Brazilian actress and singer (born 1982)

Marjorie Dias de Oliveira (born 8 March 1982), known professionally as Marjorie Estiano (/pt-BR/), is a Brazilian actress and singer-songwriter. She became nationally known for her role in TV Globo's teen soap opera Malhação.

In film, Estiano was the lead role in Time and the Wind, Good Manners, among others.

In television, she was the lead role in three telenovelas, including International Emmy Award-winning Side by Side, and four series. In 2019, she was nominated for the International Emmy Award for Best Actress for her role in Under Pressure.

==Biography==
Born in Curitiba, Paraná, to Eurandir Lima de Oliveira and Marilene Dias, the second of three siblings, Marjorie Estiano studied Scenic Arts at the Escola Estadual do Paraná. After graduating, she moved to São Paulo to improve her acting abilities. There, she studied music for two years at the Faculdade Paulista de Artes.

==Career==
While studying, she made some TV commercials and played minor plays in theater. After this, she was approved in the TV Globo Actor's Workshop and moved to Rio de Janeiro. She then signed to join the cast of Malhação, and began acting in minor roles. She won the lead antagonist role of "Natasha" in 2004.

She began sharing the vocals of the band with singer, Gustavo (Guilherme Berenguer). Victor Pozas and Alexandre Castilho started recording demo tapes with Estiano and sending them to record labels. Universal Music was interested, and hired Estiano. After several months in studio, her self-titled debut album was released. The first single, "Você Sempre Será" (You Will Always Be), which was performed previously in Malhação, hit the top of Brazilian charts, and won the Faustão's The Best of the Year award for Song of the Year.

The second single, "Por Mais Que Eu Tente" (The More I Try), was her second top ten hit, and the third single "O Jogo" (The Game) peaked just outside the top ten, but still enjoyed success. Thanks to the enormous airplay of the song "Você
Sempre Será", her album went platinum. In 2005 released the first live DVD, titled Marjorie Estiano e Banda Ao Vivo.

In prime time, she stood out in telenovelas Pages of Life (Páginas da Vida) (2006), Duas Caras (2007), India: A Love Story (Caminho das Índias) (2009) and Império.

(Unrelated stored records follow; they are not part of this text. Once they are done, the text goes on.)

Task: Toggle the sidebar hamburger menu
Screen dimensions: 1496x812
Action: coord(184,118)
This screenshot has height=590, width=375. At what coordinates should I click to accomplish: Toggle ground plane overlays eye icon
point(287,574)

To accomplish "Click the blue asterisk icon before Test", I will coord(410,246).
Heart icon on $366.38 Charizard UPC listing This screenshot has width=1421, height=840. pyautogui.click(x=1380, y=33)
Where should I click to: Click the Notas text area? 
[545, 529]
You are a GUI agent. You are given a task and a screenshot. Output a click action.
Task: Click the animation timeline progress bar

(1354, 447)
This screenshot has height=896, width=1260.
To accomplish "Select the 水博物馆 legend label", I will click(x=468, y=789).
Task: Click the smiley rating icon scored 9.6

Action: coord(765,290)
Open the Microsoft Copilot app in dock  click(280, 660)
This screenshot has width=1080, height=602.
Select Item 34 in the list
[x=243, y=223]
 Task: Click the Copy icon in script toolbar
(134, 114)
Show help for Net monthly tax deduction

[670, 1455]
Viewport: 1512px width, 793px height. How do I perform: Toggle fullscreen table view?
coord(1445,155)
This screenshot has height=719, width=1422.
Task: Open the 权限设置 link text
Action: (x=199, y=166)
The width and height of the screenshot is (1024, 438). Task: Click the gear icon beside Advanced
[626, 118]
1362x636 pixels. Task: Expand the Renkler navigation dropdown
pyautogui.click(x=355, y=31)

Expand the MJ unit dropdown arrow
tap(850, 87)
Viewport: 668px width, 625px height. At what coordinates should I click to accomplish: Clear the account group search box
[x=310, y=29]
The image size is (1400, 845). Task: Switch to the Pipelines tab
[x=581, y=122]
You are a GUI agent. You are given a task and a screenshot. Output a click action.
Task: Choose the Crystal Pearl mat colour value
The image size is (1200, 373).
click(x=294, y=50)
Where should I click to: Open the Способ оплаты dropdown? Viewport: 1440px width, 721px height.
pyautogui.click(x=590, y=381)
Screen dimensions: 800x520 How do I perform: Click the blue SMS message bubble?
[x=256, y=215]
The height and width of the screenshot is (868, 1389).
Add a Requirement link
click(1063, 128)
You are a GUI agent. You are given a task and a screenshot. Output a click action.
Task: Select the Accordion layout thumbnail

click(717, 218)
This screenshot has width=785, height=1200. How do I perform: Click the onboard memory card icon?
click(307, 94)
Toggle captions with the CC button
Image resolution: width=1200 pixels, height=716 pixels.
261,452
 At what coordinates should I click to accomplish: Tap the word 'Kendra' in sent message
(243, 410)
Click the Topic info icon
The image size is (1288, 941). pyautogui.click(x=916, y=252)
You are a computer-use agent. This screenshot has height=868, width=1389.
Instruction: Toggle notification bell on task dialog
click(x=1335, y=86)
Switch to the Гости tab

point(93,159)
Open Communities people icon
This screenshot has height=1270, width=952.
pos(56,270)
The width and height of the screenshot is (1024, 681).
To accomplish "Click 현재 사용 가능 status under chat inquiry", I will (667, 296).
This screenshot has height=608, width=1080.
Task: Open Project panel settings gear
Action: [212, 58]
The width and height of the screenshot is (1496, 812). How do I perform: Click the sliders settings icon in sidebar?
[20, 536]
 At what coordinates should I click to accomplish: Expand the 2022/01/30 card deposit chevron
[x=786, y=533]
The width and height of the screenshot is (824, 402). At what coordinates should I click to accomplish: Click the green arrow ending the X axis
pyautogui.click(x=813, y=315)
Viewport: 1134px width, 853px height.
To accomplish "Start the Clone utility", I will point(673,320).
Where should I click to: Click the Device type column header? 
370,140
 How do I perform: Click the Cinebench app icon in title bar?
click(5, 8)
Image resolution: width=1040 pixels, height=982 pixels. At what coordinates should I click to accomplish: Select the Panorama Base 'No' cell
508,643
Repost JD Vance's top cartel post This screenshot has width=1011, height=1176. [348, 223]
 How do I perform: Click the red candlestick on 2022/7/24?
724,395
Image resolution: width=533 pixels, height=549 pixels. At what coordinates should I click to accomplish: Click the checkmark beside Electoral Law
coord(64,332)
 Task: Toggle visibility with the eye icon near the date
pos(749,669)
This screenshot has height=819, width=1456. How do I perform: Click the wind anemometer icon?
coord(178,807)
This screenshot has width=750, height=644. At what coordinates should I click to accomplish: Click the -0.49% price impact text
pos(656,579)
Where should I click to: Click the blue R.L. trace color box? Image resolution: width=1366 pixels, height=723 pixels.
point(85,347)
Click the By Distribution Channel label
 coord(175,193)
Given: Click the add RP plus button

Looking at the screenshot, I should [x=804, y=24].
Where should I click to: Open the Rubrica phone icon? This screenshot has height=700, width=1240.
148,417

In 2007, she was the protagonist of the telenovela Two Faces (Duas Caras), which tells the story Maria Paula's revenge against Marconi Ferraço, his former criminal husband. Also in 2007, she released her second studio album, Flores, Amores e Blábláblá.

She played Manuela Fonseca in the 2011 Rede Globo telenovela A Vida da Gente in access prime time. The telenovela is about the love triangle between Ana, Rodrigo and Manuela, and family dramas lived by them after a tragic accident.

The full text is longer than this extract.